■ What is required ■
Reproduce the following records exactly from the line containing "[Search] (736, 313)" onward, ending with the last line and including it.

---+---

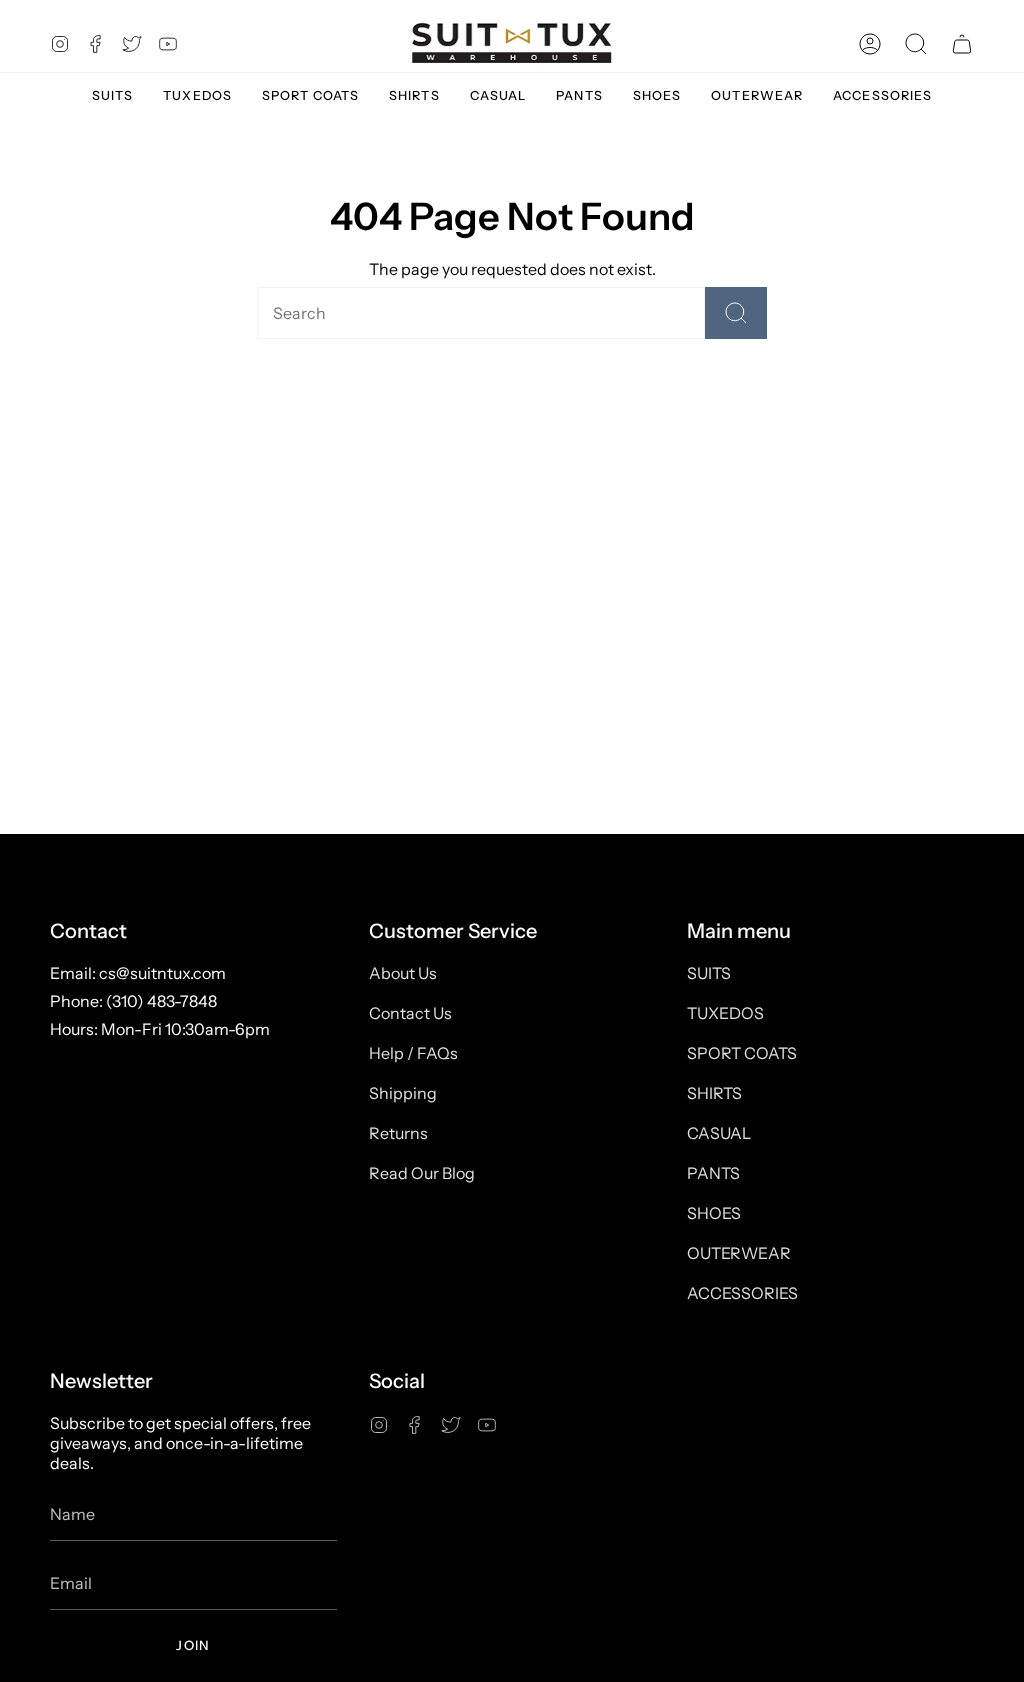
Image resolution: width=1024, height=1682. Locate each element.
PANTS (713, 1173)
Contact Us (410, 1013)
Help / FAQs (413, 1053)
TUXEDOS (725, 1013)
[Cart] (962, 43)
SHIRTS (714, 1093)
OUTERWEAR (739, 1253)
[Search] (736, 313)
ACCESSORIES (742, 1293)
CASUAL (719, 1133)
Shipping (403, 1093)
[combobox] (446, 313)
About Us (403, 973)
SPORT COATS (742, 1053)
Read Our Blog (422, 1173)
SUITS (709, 973)
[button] (916, 43)
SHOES (714, 1213)
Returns (398, 1133)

---+---

■ Exercise solution ■
[Search] (736, 313)
ACCESSORIES (742, 1293)
CASUAL (719, 1133)
Shipping (403, 1093)
[combobox] (446, 313)
About Us (403, 973)
SPORT COATS (742, 1053)
Read Our Blog (422, 1173)
SUITS (709, 973)
[button] (916, 43)
SHOES (714, 1213)
Returns (398, 1133)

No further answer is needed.